Filming parts of a script to show money people how it might look as a motion picture seems to be a clever new way of getting financing, but in this case it completely changed the Oscar dynamic for Whiplash, which is still reeling from the decision. And it could affect the race in different ways. If Whiplash is nominated for Adapted Screenplay on this technicality, which other deserving truly adapted script might lose out? And if Whiplash misses a nomination simply because enough voters who were sure it was original, like Gatins, don’t bother to check all the way down to the ‘W’s’ under Adapted Screenplays, won’t that be a shame for this little movie that could, shot in 19 days. It may be time for the Academy writers to further tweak their rules to reflect the realities of getting movies made today. Historically, the Adapted Screenplay category was created to honor writers who brought plays and books to the screen. It has gotten a lot more complex in recent years. But the question should be asked: What exactly are we adapting here?
“We submitted it as an original screenplay to the Writers Guild and the Academy because that made total sense to us,” Sony Pictures Classics co-president Michael Barker told me tonight as he returned from the New York Film Critics banquet. “Remember when we had Frozen River it was a similar situation. Whiplash has been accepted as an original by the WGA. Now the Academy have made this designation that it is in the adapted category and they are not obligated to tell either the writer or the company that has the film of the designation. So it’s a surprise to us. I wish I had more information. And they don’t really give you a reason. I wish the Academy could give an explanation.”
For their part, sources with knowledge of the situation at the Academy say there is simply no way, with nearly 300 scripts submitted each year, that they can contact each writer and company individually. And they maintain they have the right to make these designations based on their printed rules. And unlike the arrangement the Academy has with the Producers Guild, which vets each eligible producer, they do not have the same agreement with the WGA , which steadfastly refuses to qualify scripts not made under the WGA’s contract.
Clearly though, Whiplash is an Original Screenplay and it would seem oddly off kilter if it does end up Oscar-nominated as an adaptation. When I moderated the Talking Pictures Q&A with its much awarded co-star J.K. Simmons at the Palm Springs Film Festival on Saturday, he confirmed just how it came about.
“Damien had written it as a feature,” he said. “When Jason Reitman and Helen Estabrook and others tried to get it produced he was shocked that nobody wanted to give him millions of dollars to make a movie about a drummer, so really as sort of a proof of concept to generate funding to make it as a feature, he distilled the first scene in the studio band where Andrew comes in and a chair is thrown and all that stuff happens. That was the short film that went to Sundance two years ago and won awards and got the interest going and the funding to make the feature. So it was originally a feature, then a short, then a feature again.”

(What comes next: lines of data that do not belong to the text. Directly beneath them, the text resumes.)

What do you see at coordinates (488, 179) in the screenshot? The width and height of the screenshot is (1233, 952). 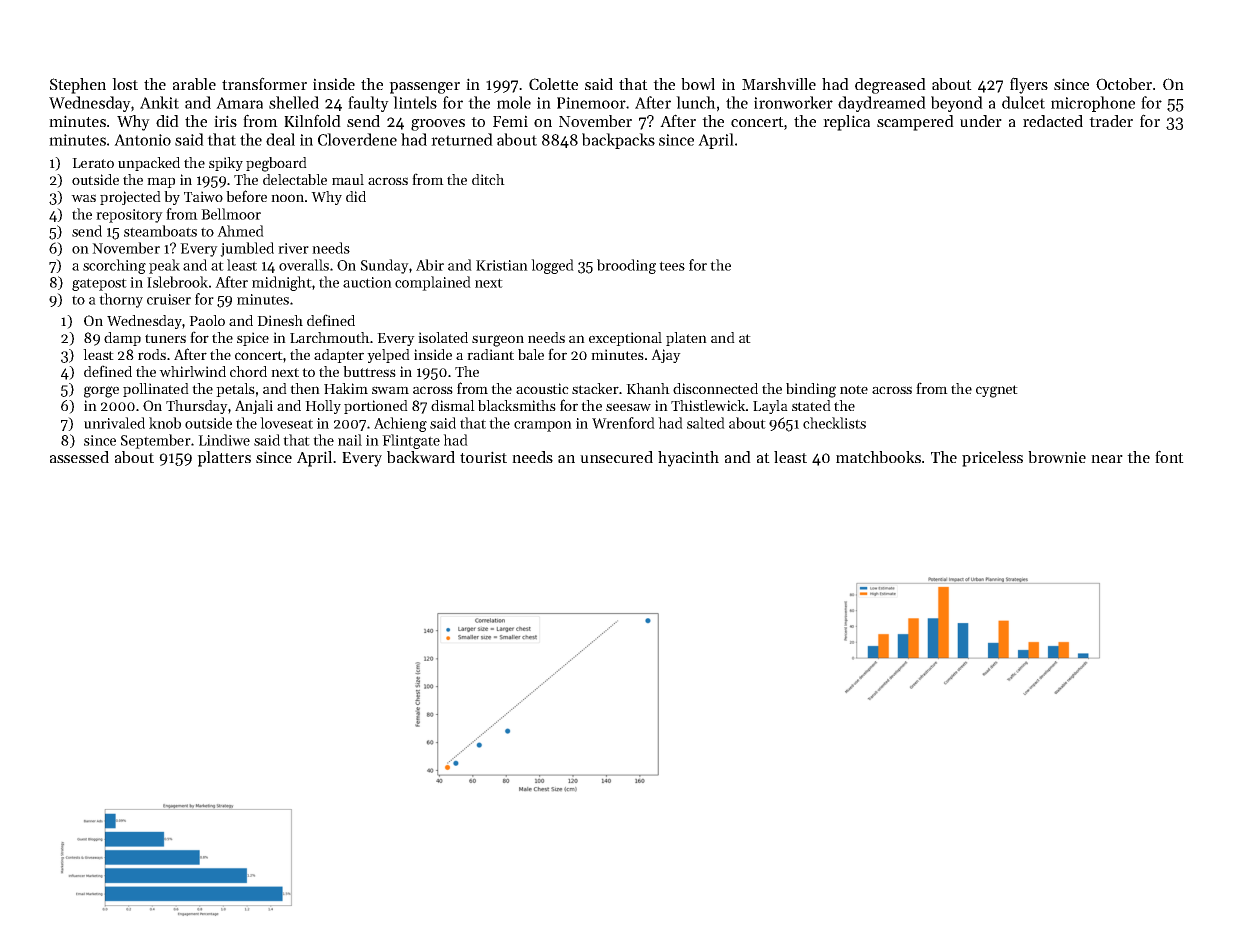 I see `ditch` at bounding box center [488, 179].
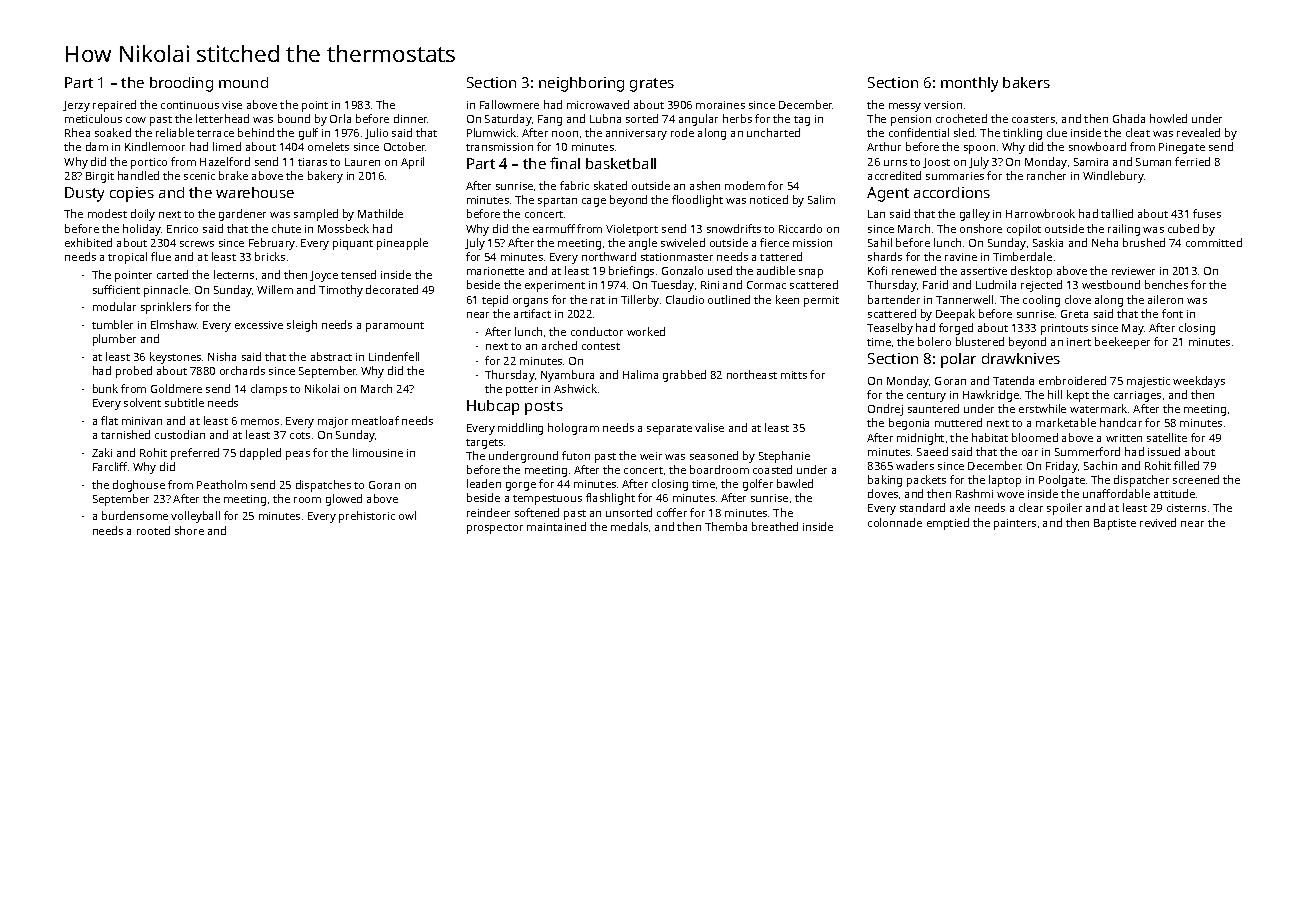 This document has width=1308, height=924. I want to click on Baptiste, so click(1115, 524).
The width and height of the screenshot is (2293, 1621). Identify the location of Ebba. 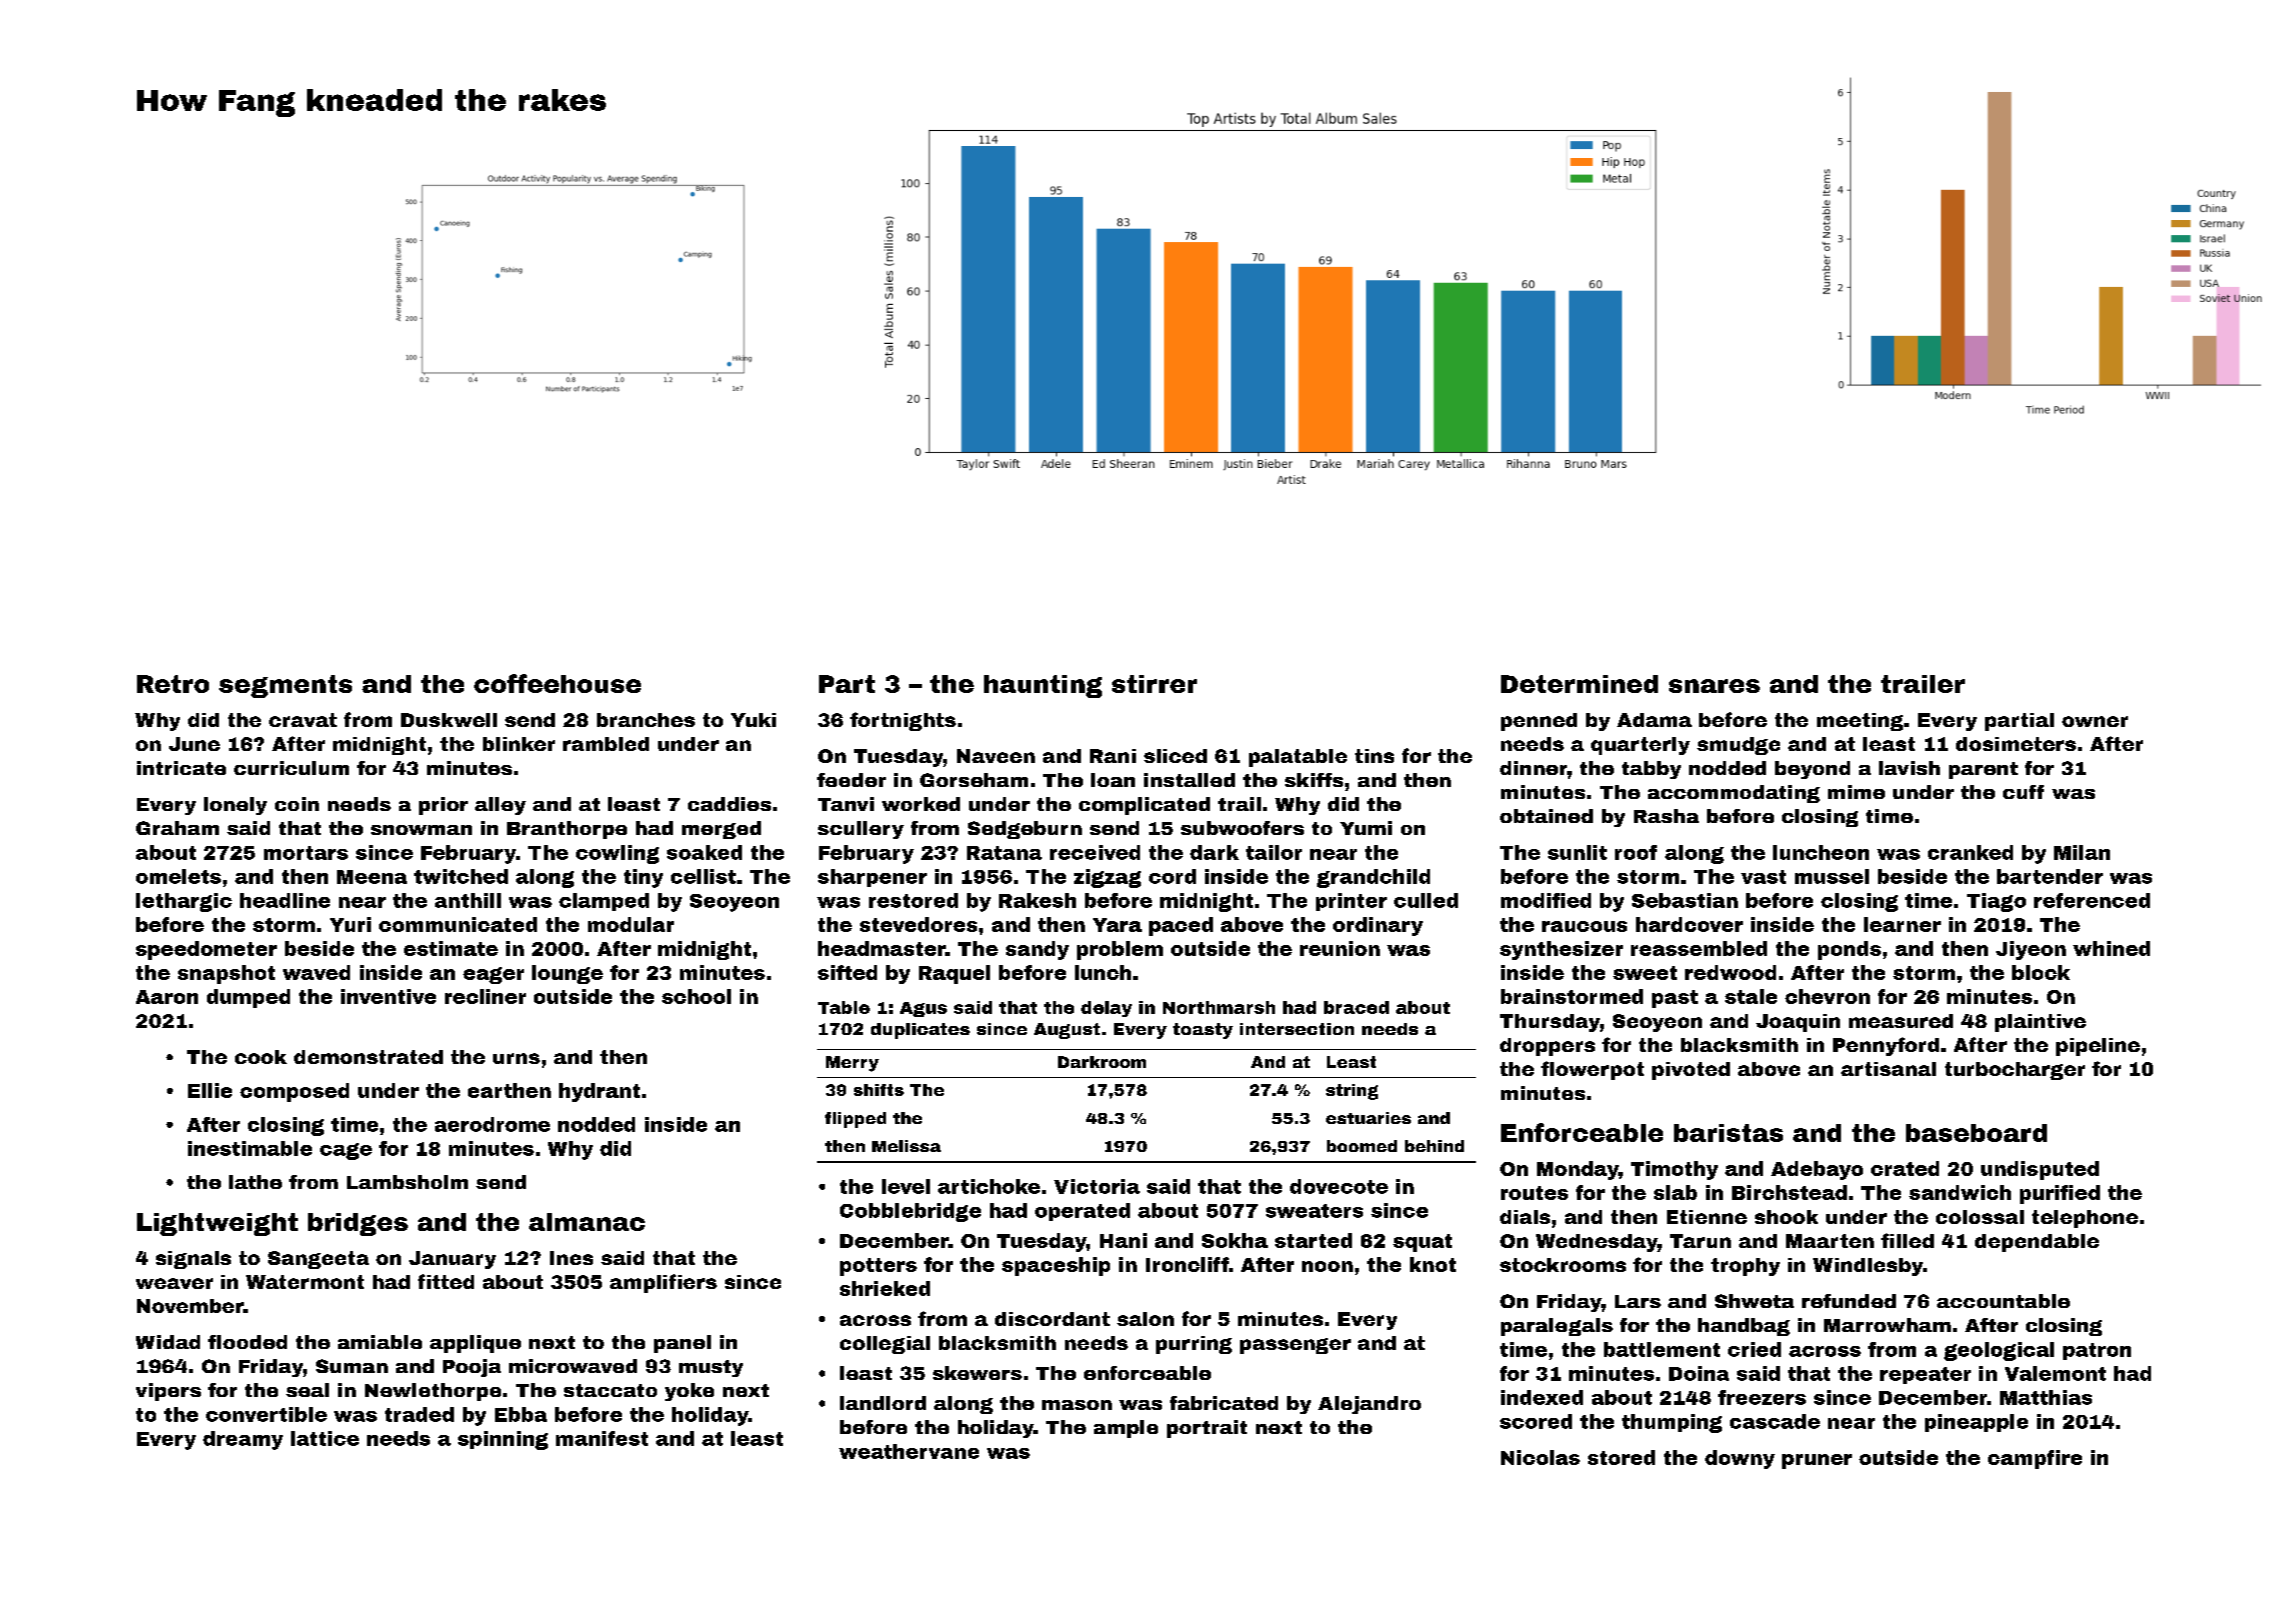
(521, 1414).
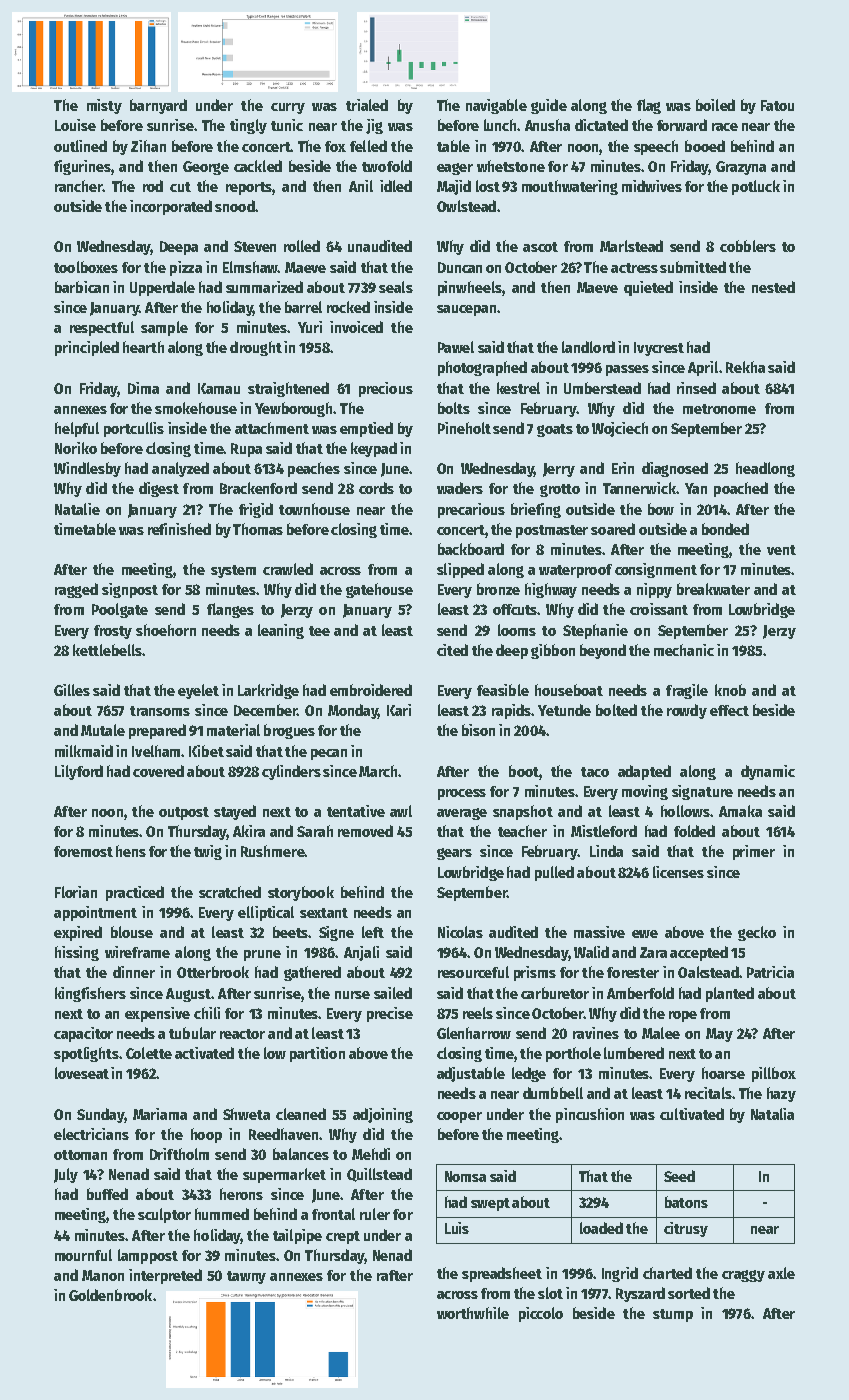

Estabrook, one of the newly PGA-nominated producers of Whiplash, told me today she was also taken by surprise by this decision. “I’m so proud of the story of the making of this movie. We did a kind of exciting thing in that we had this great script, a full feature script which we all loved, and we thought, ‘How are we going to get this made in this climate where it’s hard to make these tiny little things?’,” she said. “So what we did was to do this scene to show what a great director Damien was in order to get the feature made. It was because how powerful we felt the screenplay was that we then did the short from that. I guess the disappointment for me is that it has become some idea that our movie was just some adaptation of a short into the feature, which is not true. We just wanted to show financiers what a genius Damien could be as a director.”